We know $$s'_s = \frac{s'_v+v_s}{1+\frac{s'_vv_s}{c^2}}$$
Here, $s'_s$ is the velocity of $s'$ relative to $s$. $s'_v$ is the velocity of frame $s'$ relative to the object and $v_s$ is the velocity of the object relative to frame $s$.
My question is, suppose the motion of the object is in $2$ dimensions relative to both the frames. Do we use the same above formula for both directions separately? Normally, when we have the object moving along two dimensions, but the frame moving about one dimension, our formula is slightly modified and the Lorentz factor enters for finding velocity in those other directions. The formula becomes something like : $v_s' = \frac{v_s}{\gamma (1+\frac{s'_vv_s}{c^2})}$. I don't know exactly how it'll look like, because I'm used to calculating the velocity of an object (say) in the $y$ direction of a frame, which is moving in the $x$ direction relative to our original frame.
But, if we don't know how the two frames are moving relative to each other, and are only given the velocity of an object in each of these frames, how can we find the relative velocity of the two frames, in more than one dimensions ?
However, I don't know how to apply the formula here, since we don't know in the first place how the frames are moving relative to each other.
Suppose the velocity of an object along a particular direction is the same for both the frames. Does that mean the component of velocity of both the frames in that direction is the same.

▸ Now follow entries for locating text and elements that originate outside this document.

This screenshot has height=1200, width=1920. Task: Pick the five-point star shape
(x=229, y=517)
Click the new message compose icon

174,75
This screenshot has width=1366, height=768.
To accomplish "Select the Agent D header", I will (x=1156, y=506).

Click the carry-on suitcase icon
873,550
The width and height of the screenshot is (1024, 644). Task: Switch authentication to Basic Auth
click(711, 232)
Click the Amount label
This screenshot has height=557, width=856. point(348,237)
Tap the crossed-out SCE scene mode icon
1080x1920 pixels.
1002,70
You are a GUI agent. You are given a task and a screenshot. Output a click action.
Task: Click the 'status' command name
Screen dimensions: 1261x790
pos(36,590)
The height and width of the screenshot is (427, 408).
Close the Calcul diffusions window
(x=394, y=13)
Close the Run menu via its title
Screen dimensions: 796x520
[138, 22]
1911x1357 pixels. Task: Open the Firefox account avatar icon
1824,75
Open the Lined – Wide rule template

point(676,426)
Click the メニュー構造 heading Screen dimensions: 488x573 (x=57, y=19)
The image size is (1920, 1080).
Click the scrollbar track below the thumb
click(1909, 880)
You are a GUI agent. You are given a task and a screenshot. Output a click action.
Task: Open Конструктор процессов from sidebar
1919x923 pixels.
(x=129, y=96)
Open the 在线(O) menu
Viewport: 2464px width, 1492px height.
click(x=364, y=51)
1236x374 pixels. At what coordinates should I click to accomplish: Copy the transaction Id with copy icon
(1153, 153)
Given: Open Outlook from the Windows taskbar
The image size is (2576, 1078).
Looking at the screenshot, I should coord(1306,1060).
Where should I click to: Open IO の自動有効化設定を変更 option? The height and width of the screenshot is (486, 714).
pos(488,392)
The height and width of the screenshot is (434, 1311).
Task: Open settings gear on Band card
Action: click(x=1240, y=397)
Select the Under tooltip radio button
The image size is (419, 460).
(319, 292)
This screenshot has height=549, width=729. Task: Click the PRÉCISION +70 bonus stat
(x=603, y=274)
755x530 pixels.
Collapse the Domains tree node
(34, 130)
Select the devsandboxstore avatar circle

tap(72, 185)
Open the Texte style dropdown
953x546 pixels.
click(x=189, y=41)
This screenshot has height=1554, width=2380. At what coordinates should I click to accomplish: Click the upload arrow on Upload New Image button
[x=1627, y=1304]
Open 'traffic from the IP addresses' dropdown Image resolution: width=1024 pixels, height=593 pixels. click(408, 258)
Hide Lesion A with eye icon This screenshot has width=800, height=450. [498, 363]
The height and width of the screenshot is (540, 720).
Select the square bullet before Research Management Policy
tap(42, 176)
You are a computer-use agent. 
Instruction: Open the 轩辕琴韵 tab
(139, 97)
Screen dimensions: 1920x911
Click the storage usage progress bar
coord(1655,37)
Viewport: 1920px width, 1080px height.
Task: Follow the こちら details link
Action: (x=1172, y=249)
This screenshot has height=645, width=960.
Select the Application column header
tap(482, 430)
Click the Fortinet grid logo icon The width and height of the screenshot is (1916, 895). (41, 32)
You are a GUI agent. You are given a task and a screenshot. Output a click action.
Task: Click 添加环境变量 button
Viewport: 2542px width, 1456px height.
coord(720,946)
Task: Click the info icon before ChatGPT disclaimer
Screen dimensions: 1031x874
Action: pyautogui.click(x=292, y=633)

For example, let $v_s = \frac{c}{\sqrt{2}}(\hat{i}+\hat{j})$ and $v_s' = \frac{c}{\sqrt{2}}(-\hat{i}+\hat{j})$
Since the velocity of the particle in the $y$ direction is the same with respect to both frames, can we say that the relative velocity of the frames in the $y$ direction atleast is $0$ ?
Best Answer
The easiest way is to use four-vectors. If an object has three-velocity $\mathbf{u} =\begin{bmatrix} u_x \\ u_y \\ u_z \end{bmatrix}$ in one frame, its four-velocity is $$\gamma_u\begin{bmatrix} c \\ u_x \\ u_y \\ u_z\end{bmatrix}$$
The general form of a Lorentz transformation from frame $S$ to frame $S'$ is $$\begin{bmatrix} \gamma&-\gamma\beta_x&-\gamma\beta_y&-\gamma\beta_z\\ -\gamma\beta_x&1+(\gamma-1)\frac{\beta_x^2}{\beta^2}&(\gamma-1)\frac{\beta_x \beta_y}{\beta^2}&(\gamma-1)\frac{\beta_x \beta_z}{\beta^2}\\ -\gamma\beta_y&(\gamma-1)\frac{\beta_x \beta_y}{\beta^2}&1+(\gamma-1)\frac{\beta_y^2}{\beta^2}&(\gamma-1)\frac{\beta_y \beta_z}{\beta^2}\\ -\gamma\beta_z&(\gamma-1)\frac{\beta_x \beta_z}{\beta^2}&(\gamma-1)\frac{\beta_y \beta_z}{\beta^2}&1+(\gamma-1)\frac{\beta_z^2}{\beta^2}\\ \end{bmatrix}$$ where $\begin{bmatrix} \beta_x \\ \beta_y \\ \beta_z \end{bmatrix}$ is the velocity of $S'$ relative to $S$. Since the four-vector transforms by matrix multiplication, and both four-vectors are given, it is then a straightforward task to solve for the relative velocity in the matrix.
Yes, this implies that all relative velocity must either be zero or be in the perpendicular direction.